The 58-year-old Swiss was confirmed in the role on Friday, at an understated press conference in the basement of QBE Stadium.
It was an obvious contrast to the "bells and whistles" unveiling of Anthony Hudson at a plush Viaduct venue in 2014, where the young Englishman was presented by New Zealand Football as the next big thing.
But that probably suited Schmid.
Where Hudson seemed ambitious and charismatic — admitting that New Zealand was just a stepping stone, with the UEFA Champions League the ultimate goal — Schmid made no such proclamations.
And while Hudson had a set playing style, Schmid instantly shied away from that approach.
"If you don't respect the resources, if you just come with a playing style, you are already bound to failure," said Schmid. "You cannot just implement an idea, you have to see where they are."
Schmid, whose main coaching experience has come as an assistant with FC Basel (2002-09) and the Austrian national team (2011-13), also gave early indications of a player centric approach.
"I need the players involved in the process," said Schmid. "I'm not the general explaining the process...you might lose the team. I want the players to buy into it."
Schmid has decades of experience in different roles but might initially be a hard sell to the football community here, given he hasn't been a head coach since 2001 and his roles as the top man have been limited to the second and third tier clubs in Switzerland.
That explained NZF CEO's Andy Martin's extensive introductory spiel, where he listed Schmid's varied attributes. Aside from his coaching experience, Martin mentioned that Schmid had been a Fifa coach educator, a technical director in Asia (with Malaysia) and that he gained his UEFA Pro licence in Italy — "one of the hardest countries to get it".
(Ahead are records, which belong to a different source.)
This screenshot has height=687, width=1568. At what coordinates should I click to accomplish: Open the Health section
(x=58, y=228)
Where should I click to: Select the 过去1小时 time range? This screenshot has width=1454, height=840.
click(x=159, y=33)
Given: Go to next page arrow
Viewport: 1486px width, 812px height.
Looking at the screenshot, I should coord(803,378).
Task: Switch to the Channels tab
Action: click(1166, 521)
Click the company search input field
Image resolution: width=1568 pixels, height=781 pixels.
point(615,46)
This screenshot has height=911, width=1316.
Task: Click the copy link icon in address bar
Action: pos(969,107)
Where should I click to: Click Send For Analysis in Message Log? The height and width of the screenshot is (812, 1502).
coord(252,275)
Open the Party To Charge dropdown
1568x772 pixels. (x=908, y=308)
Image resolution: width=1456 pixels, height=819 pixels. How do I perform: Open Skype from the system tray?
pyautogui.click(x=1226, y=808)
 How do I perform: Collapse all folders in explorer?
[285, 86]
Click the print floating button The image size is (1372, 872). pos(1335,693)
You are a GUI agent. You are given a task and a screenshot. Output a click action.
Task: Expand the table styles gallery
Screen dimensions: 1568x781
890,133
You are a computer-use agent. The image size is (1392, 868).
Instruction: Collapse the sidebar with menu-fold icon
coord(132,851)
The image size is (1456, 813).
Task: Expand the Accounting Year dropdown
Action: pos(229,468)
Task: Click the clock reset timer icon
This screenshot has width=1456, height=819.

Martin also mentioned that Schmid is a qualified journalist, speaks four languages, and has gained a sports management qualification from the Johan Cryuff Institute in Barcelona.
Schmid didn't believe his lack of head coach experience was going to be a disadvantage.
"You always need to keep up with the development of the game, whether you are in the front line, or as a staff member," said Schmid. "You need to keep studying where football is moving and to be honest if you are in the second line it gives you more freedom to study and understand the different approaches and levels of a head coach. I might have been preparing for this job for a long time and now it's time to step up and take the role."
Heraf also downplayed the fact that Schmid has mostly been in assistant roles.
"There are two types of assistant coaches," said Heraf. "On the one hand the guys putting the poles on the pitch and that's it....and [then] other ones that are involved in the process and development of the team and he was one of those. He has been [like] a second head coach, and the same in the Austrian FA, more than an assistant coach."
Schmid's previous relationship with Heraf — they worked together at the Austrian FA for two years — has also seemingly played a big role in the decision.
"We met regularly at these coaching meetings [in Austria]," said Heraf. "We had a lot of good discussions and we figured out we had a similar approach to football. So when he applied I remembered those discussions that we had and I was pleased...I think it's a really good decision we have made."
Schmid will start work in March once his visa application is complete, before taking charge of the All Whites match against Canada in Spain on March 24.